- Short exercise
Convert the rows into a JSON list of strings with one string per line, omitting blank lines and the pictures; begin at the line containing "Task: Click the Luxio model name" and stop after the line containing "861x483 pixels. pos(840,63)".

- Records shown
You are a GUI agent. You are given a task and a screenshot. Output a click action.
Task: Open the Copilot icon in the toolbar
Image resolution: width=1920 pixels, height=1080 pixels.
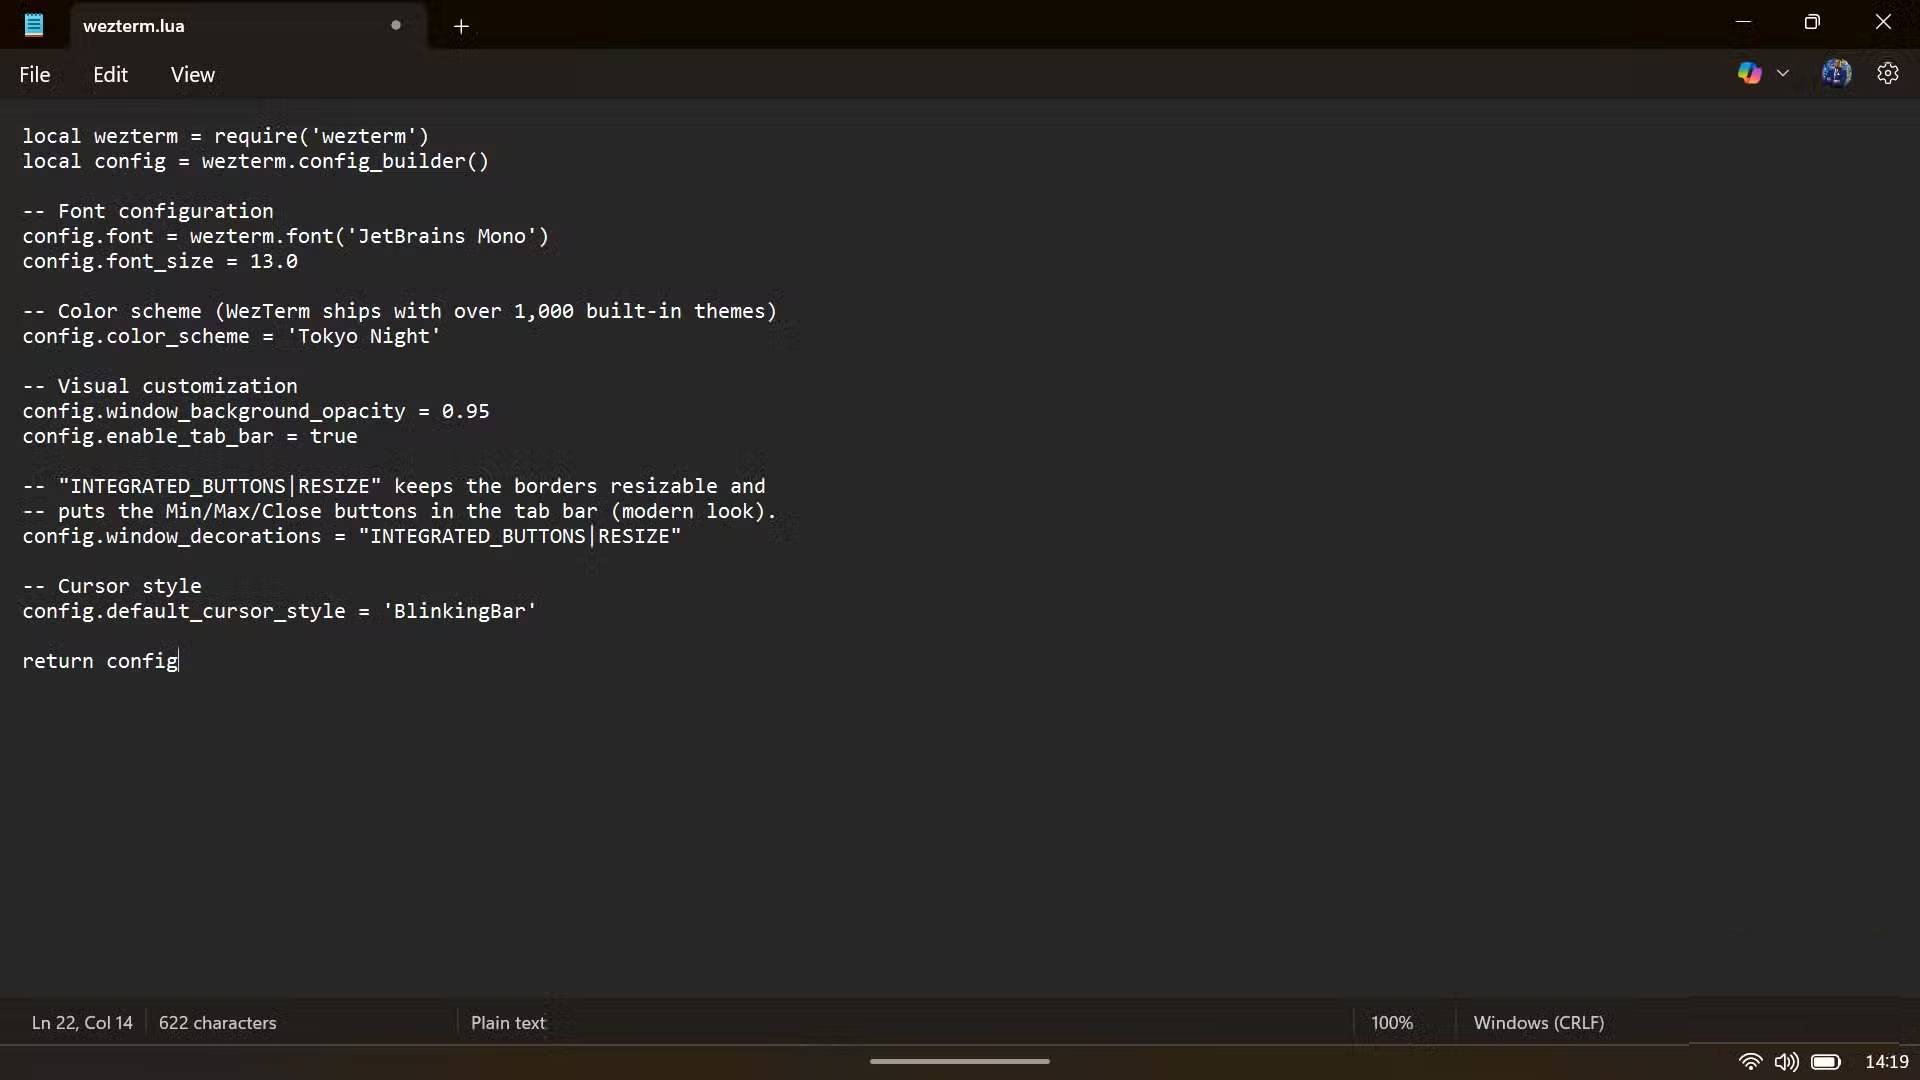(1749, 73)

...

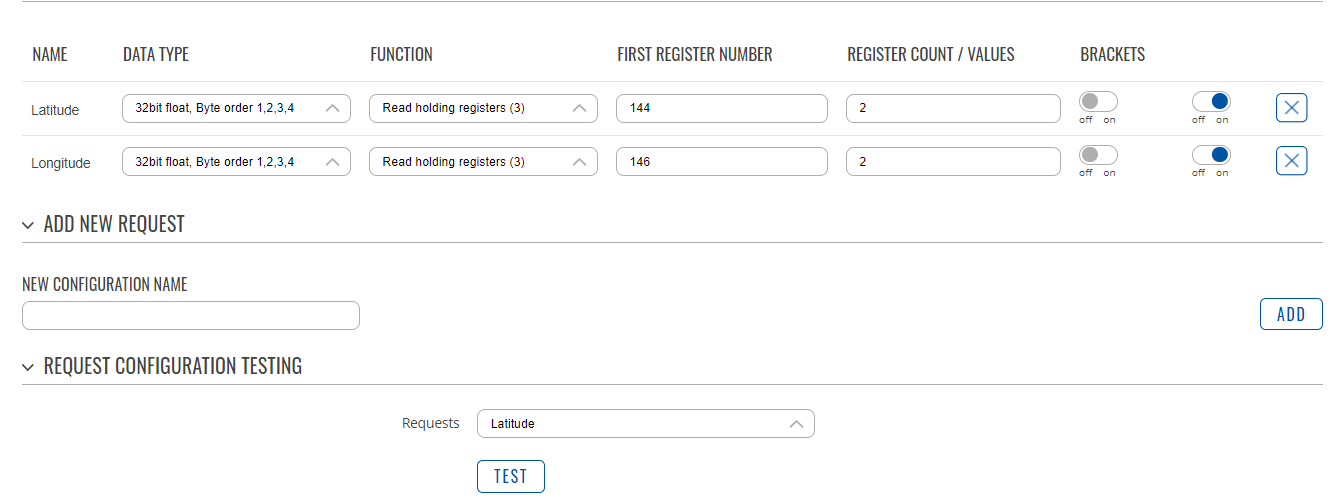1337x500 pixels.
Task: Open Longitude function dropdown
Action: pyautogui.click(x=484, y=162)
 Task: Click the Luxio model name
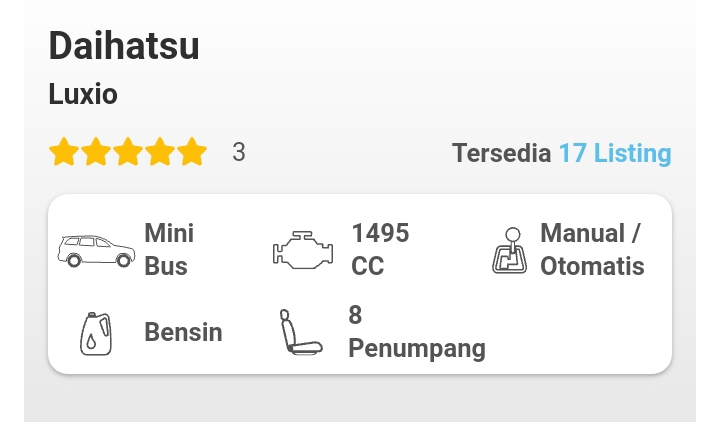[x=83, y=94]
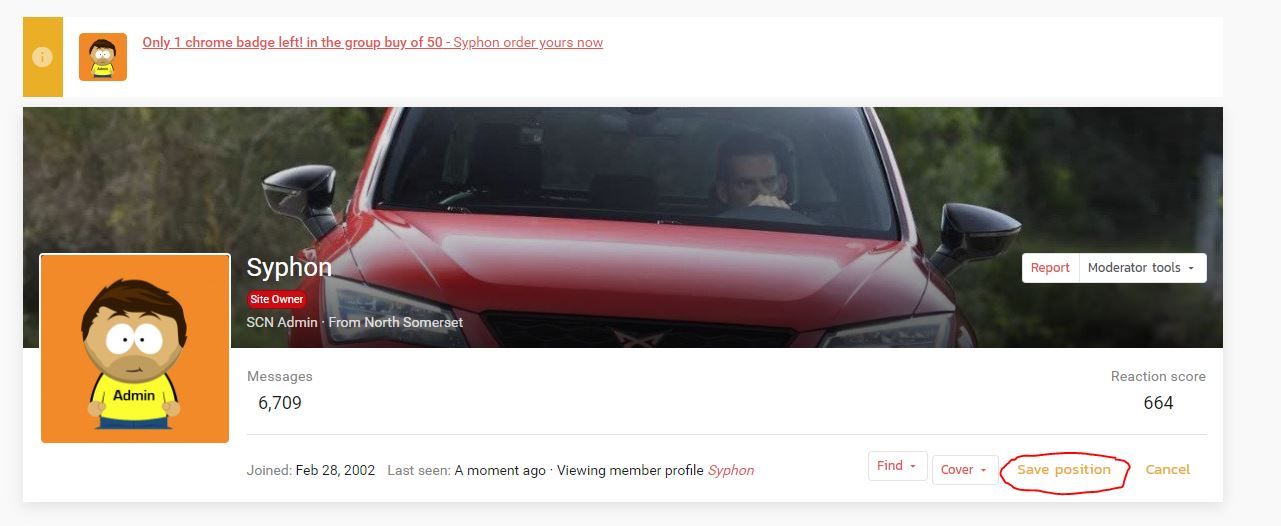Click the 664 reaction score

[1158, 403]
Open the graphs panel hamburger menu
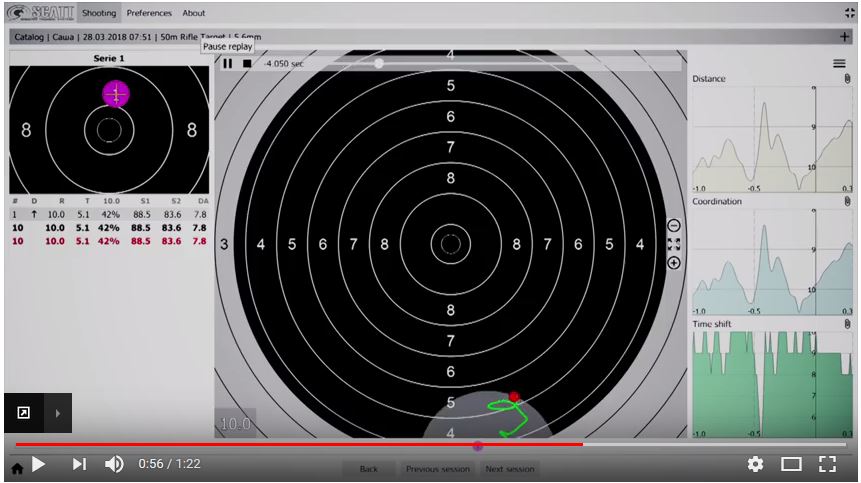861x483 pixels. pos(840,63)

- Written response
[
  " Task: Click the Luxio model name",
  "[x=83, y=94]",
  "Click the 664 reaction score",
  "[1158, 403]",
  "Open the graphs panel hamburger menu",
  "861x483 pixels. pos(840,63)"
]